Das Ermittlerduo Rosa Wilder und Manfred Kägi ist zurück im verschneiten Bergdorf Oberwies. Dort, wo alles begann. Dort, wo manche etwas wissen. Dort, wo niemand etwas sagt.
Diesmal liegt ein Dorfpolizist tot im Wald, im überschlagenen Dienstfahrzeug. War das ein nächtlicher Unfall ohne Fremdeinwirkung? Wohl kaum.
Alte Bekannte, neuer Regisseur
Die einheimische Rosa ist ausser Dienst. Kägi ist nicht ortsansässig. Dass die beiden auf den Fall angesetzt werden, bedarf einiger Drehbuch-Kniffe. Aber wen kümmert’s: Hauptsache, die beiden ermitteln wieder.
Und das geschieht in einer Staffel, die nicht mit Höhepunkten geizt.
Zuerst: Der Regisseur ist neu. Die Zügel in der Hand hatte diesmal Genre-Spezialist Claudio Fäh, ein Mann mit Zentralschweizer Wurzeln, der vorwiegend in Los Angeles arbeitet.
Spannung ja, Selbstzweck nein
Zu seinen Ansätzen sagt Fäh: «Ich wollte die ‹Wilder›-Welt nicht neu erfinden, sondern sie emotional und dramaturgisch weiter pushen». Genau so fühlt sich das beim Schauen an: Das Terrain ist gewohnt, aber die Spannungsregler werden nach oben gefahren.
Zur Bildsprache verweist Fäh lobend auf seinen Kameramann Tobias Dengler und fügt hinzu: «Die Ästhetik definiert sich aus dem Inhalt, der Story und den Figuren heraus.»
Intensiver als «Tatort»
Auch das bestätigt sich beim Visionieren: Obwohl die Nähe zum Horrorfilm stets gegeben ist, wird keine Effekthascherei betrieben. Alles dient dem Storytelling.

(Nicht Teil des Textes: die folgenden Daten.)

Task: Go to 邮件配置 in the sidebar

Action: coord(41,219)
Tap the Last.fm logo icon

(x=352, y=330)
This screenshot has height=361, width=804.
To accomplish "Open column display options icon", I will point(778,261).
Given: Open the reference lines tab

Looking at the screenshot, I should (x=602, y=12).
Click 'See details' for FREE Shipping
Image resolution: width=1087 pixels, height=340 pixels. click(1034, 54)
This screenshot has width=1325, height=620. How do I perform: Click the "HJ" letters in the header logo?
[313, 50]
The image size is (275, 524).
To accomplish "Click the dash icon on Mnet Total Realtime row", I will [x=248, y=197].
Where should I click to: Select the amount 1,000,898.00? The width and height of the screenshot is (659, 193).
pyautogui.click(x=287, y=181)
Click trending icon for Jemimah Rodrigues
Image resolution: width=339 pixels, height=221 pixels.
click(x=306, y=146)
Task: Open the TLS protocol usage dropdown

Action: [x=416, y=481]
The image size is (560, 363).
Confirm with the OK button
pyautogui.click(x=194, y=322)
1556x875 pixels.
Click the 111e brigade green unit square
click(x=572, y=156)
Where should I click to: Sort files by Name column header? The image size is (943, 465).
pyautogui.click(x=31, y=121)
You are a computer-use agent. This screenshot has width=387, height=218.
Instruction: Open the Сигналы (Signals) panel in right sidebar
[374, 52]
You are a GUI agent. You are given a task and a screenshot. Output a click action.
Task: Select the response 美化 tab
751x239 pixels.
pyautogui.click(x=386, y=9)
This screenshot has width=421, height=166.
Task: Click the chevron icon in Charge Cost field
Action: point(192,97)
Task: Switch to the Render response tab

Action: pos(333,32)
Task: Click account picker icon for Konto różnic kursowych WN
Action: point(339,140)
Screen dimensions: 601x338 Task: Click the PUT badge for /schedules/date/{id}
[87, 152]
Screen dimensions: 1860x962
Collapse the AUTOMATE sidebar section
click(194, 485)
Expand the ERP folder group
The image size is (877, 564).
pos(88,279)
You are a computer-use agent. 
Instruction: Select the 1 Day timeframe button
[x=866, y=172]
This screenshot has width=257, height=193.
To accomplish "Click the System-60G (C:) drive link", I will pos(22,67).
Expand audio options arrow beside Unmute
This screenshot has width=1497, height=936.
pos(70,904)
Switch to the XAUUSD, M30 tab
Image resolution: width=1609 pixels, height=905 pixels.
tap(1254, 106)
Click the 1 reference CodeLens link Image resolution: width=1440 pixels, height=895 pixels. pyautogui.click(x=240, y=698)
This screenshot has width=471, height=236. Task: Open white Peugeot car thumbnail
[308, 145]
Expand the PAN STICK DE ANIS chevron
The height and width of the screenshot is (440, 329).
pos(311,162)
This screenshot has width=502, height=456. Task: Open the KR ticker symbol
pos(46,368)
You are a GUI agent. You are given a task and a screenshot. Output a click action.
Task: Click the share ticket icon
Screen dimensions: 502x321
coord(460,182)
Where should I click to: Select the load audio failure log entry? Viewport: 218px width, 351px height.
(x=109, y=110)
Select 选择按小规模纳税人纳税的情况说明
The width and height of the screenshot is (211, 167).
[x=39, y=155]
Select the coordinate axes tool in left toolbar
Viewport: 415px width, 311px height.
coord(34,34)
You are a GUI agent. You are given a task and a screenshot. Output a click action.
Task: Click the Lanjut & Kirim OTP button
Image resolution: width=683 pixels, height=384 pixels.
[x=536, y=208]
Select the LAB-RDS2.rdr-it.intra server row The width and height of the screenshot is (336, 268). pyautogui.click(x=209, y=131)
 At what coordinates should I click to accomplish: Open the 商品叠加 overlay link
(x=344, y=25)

Gewalt wird vorwiegend angedeutet. Und die 4. Staffel bestätigt, was «Wilder»-Fans schon wissen: Bezüglich dramatischer Intensität und Charaktertiefe ist diese Serie den meisten Folgen von «Tatort» überlegen.
Geldgier und Gaunerkomik
Einer der Handlungsstränge fällt allerdings ab: Es geht um Wirtschaftskriminalität, um Absprachen im Baugewerbe. Das ist nicht per se uninteressant. Aber man ist sich im «Wilder»-Universum doch Abgründigeres gewohnt als geldgierige Männer mittleren Alters.
Dieser (vermeintliche?) Nebenschauplatz beansprucht viel Zeit, aber er bleibt kurzweilig: Der Cast interpretiert diese Szenen mit Gusto, und sie bieten Platz für auflockernde Gaunerkomik.
Action und Drama
Die Intrigen münden allerdings in einer Geiselnahme, die zum Aufregendsten gehört, was die Serie bisher zu bieten hatte. Fähs Action-Erfahrung macht sich bezahlt in dieser komplizierten, über 20 Minuten langen Sequenz.
Und dann ist da noch die – streng geheime – Auflösung des Falls: Sie enthüllt eine Familientragödie, die selbst für «Wilder»-Verhältnisse verstörend ausfällt.
Claudio Fäh: «Wir muten dem Publikum einiges zu. Das darf man nicht auf die leichte Schulter nehmen. Aber wir haben versucht, es ehrlich, nüchtern und mit offenen Augen darzustellen.»
Hervorragender Cast
Der Abschied von «Wilder» fällt schwer. Das hat auch damit zu tun, dass der Cast so gut ist wie noch nie: Spale und Signer tragen ihre Figuren mittlerweile wie eine zweite Haut, und auch die weiteren neuen und alten Cast-Mitglieder leisten Ausserordentliches.
Wer Claudio Fäh bislang nur als Action-Regisseur kannte, darf sich daher merken: Der Mann ist auch ein Ass in Sachen Schauspielführung.